ジーン・ウルフといえば、あの傑作SFファンタジー『新しい太陽の書』4部作だけが邦訳されている(ただし現在入手困難)、あの作家である。短編は何かアンソロジーに入ってたと思うけど、それ以外は名前だけが繰り返し聞こえてくる、しかも大変高い評価とともに繰り返し聞こえてくる、私のような中学生以下のレベルの英語力しか持たない人間にとっては、まるで拷問のような事態になっている、そういう作家なのである。

その初期作品が新たに邦訳出版されていると言う。
最近本屋をゆっくり物色する時間を持てずにいる私が気付いたのはSFマガジン十月号の特集をみてから。おお、これは読まずばなるまいというんで急ぎ購入。

三つの中短編からなる連作。
遠未来、「なんにでも姿をかえられる原住民が、入植して来た人類を皆殺しにしてそっくり入れ替わっている」という伝説のある二重惑星を舞台にした3つの物語。

さて、ここで困ってしまう。
面白かったんである。夢中になって読んだんである。
第三部では「をを!」と唸ったりもしたのである。
まぎれもない傑作だと思う。
けれども、この作品を語れるぐらい理解しているかと問われると、ちょっと読み直してもいい?と思ってしまうのだ。
そして読み直しても充分理解できるかどうか、はなはだ心もとないのだ。

作中にちりばめられた、「文学的」といってもいい「符丁」の数々なら分かる。
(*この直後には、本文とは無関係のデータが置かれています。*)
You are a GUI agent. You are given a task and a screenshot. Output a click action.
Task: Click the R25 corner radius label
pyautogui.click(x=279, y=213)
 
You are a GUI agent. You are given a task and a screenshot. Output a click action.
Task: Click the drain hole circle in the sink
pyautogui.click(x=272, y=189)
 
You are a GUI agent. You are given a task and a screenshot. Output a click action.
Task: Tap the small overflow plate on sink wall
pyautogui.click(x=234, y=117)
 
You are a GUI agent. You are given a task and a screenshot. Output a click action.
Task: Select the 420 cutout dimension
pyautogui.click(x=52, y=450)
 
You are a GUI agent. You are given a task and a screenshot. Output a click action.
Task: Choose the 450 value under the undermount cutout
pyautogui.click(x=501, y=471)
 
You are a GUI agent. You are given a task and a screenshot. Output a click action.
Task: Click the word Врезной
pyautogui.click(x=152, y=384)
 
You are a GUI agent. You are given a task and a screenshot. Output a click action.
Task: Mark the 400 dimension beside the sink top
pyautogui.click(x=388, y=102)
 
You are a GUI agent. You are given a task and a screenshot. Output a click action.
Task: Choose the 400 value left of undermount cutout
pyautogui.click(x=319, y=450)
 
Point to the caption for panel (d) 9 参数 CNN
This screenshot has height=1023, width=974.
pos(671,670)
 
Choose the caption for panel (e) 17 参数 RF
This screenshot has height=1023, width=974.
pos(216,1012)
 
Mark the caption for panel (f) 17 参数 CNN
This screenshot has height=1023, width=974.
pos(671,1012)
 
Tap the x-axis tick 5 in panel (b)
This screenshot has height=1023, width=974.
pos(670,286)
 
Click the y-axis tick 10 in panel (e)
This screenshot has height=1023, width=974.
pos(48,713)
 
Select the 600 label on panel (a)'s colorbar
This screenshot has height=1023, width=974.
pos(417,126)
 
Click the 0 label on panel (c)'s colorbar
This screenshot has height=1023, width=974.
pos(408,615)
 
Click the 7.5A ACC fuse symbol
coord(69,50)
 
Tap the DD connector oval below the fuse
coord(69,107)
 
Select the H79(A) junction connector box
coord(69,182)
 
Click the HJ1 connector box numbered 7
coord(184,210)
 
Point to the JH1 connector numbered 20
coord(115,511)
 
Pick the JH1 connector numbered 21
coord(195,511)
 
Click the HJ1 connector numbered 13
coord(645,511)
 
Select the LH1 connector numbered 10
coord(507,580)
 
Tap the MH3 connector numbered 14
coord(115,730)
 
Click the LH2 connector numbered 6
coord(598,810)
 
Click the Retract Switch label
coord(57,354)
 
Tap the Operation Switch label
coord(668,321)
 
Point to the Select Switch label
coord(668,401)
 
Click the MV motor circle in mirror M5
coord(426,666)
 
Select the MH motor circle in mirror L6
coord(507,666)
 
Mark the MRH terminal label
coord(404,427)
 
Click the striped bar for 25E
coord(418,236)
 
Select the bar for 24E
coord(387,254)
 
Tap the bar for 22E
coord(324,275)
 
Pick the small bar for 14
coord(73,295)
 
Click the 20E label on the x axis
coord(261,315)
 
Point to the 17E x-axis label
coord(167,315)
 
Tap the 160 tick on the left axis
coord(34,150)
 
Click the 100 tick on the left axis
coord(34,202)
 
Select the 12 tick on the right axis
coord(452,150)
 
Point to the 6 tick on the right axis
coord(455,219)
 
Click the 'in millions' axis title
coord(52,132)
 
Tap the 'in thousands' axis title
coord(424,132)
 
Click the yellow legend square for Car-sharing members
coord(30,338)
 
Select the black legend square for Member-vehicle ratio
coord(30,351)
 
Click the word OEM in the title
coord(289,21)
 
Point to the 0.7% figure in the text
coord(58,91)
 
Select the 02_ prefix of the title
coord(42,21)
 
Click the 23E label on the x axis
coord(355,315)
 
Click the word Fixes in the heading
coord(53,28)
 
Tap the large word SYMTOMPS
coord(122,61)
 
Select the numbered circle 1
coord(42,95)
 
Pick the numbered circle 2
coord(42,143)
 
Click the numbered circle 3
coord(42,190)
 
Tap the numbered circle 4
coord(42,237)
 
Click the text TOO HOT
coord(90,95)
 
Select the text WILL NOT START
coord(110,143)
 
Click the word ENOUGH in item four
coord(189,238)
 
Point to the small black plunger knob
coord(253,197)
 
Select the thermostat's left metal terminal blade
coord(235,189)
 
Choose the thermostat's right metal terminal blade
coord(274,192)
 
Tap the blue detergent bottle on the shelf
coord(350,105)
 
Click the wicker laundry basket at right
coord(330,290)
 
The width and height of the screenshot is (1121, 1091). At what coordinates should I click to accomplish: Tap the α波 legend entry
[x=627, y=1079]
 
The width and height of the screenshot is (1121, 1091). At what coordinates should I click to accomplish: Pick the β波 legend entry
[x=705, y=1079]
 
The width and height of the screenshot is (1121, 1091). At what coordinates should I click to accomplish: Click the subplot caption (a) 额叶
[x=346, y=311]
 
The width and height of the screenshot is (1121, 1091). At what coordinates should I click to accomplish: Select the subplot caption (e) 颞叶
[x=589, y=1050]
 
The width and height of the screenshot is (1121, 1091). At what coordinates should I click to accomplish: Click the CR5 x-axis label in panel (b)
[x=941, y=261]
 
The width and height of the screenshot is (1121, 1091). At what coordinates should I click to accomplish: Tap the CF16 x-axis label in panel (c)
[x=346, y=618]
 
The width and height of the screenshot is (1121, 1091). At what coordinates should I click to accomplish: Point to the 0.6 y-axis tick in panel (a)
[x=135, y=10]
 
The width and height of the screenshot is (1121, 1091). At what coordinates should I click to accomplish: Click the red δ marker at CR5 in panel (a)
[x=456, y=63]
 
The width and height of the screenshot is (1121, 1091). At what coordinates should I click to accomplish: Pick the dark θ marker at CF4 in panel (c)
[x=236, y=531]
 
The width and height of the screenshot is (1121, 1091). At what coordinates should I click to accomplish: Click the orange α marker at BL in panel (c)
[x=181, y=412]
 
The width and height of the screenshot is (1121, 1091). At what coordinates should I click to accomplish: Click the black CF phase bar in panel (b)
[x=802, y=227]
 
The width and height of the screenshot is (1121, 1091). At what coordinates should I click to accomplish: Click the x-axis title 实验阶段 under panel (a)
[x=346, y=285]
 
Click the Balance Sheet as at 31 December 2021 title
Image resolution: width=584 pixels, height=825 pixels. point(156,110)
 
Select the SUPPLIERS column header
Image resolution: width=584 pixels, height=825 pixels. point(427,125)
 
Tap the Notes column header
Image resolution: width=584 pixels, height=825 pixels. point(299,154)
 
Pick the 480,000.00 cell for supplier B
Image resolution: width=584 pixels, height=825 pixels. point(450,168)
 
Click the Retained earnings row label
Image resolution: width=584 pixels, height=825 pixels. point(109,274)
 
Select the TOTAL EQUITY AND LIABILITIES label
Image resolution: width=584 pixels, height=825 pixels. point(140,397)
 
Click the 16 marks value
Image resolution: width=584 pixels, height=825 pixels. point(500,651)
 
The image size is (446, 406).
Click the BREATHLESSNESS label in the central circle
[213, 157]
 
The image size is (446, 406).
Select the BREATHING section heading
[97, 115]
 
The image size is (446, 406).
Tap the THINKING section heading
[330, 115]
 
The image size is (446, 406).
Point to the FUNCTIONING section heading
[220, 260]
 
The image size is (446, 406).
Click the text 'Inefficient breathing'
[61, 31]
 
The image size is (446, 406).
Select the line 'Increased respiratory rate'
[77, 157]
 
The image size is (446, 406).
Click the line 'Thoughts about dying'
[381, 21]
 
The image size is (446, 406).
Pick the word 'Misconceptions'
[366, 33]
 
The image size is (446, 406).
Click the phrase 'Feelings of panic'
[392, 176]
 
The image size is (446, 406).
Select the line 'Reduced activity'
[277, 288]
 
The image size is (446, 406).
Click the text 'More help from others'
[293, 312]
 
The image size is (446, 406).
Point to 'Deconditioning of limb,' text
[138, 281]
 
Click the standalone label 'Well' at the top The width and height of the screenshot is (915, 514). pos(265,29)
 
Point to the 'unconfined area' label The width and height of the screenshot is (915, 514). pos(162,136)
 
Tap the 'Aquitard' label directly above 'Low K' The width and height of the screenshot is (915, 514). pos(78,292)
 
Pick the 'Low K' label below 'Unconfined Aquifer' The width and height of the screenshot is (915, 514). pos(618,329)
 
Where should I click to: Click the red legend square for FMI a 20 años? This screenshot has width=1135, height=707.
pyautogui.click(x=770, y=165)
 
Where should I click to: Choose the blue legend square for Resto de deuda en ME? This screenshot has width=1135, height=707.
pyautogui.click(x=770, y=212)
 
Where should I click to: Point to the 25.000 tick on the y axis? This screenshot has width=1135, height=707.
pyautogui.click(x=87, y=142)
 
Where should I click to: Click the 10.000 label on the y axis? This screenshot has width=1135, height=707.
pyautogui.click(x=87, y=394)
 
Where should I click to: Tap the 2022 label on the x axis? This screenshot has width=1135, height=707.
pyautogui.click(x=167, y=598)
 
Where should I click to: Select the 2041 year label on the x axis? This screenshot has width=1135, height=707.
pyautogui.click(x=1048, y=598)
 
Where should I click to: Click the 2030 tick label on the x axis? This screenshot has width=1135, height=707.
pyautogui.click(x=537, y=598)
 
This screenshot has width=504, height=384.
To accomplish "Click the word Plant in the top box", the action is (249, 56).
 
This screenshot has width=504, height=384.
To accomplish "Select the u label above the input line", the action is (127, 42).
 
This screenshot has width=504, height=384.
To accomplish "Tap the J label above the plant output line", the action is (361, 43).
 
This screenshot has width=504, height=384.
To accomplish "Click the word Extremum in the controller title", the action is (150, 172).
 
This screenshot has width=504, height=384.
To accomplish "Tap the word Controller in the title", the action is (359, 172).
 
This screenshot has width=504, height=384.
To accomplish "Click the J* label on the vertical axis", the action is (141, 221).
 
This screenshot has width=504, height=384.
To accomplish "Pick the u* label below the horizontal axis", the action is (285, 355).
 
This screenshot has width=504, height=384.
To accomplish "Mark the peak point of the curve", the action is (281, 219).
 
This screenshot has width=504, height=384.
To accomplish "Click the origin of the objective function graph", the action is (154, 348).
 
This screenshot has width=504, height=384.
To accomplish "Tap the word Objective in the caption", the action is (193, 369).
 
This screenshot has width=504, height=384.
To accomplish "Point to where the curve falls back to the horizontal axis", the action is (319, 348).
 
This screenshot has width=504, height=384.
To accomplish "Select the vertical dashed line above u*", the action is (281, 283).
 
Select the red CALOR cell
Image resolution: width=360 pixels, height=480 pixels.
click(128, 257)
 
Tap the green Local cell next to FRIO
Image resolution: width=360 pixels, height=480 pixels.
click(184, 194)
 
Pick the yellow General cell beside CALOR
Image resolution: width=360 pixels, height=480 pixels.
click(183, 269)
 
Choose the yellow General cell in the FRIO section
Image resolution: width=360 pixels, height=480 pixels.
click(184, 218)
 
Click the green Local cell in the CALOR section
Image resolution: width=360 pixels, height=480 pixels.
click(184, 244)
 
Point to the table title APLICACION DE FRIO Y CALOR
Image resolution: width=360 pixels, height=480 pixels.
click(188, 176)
だいたい二重惑星という舞台からしてかなり暗示的だし。

ストーリーもわかった、少なくとも「分かったと思う」。
わざと曖昧に書かれている部分についての自分なりの解釈もできた。

けれども、何か読み落としているんじゃないかという感じが消えないのである。うかつに語ってしまうことが、とんでもない誤解や先入観を植え付けてしまうんじゃないかっていう、そんな感じ。

うーん、これじゃ紹介にならないなあ。
第一部である表題作は、一番ストレートに単独の物語として楽しめると思う。ある男の少年時代と出生の秘密。
第二部は、第一部に登場した民俗学者が収集した、この惑星に伝わる民話。
第三部は獄中の男の手記。
第二部、第三部と進んで行くに従って、第一部では語られなかった世界の形が、おぼろげにうきあがってくる。第一部にちりばめられた不要とも思える枝葉のエピソードが、ひとつひとつ意味を持ってくる。
この、「何かが立ち現れてくること」こそ、この本を読む最大の快感だと思う。
それは決定的に明かされることはない。ただ読者は断片からそれを推測できるだけだ。
そしてそんな曖昧さから生じる不安は、作品に一貫して流れる「アイデンティティ」というテーマとリンクする。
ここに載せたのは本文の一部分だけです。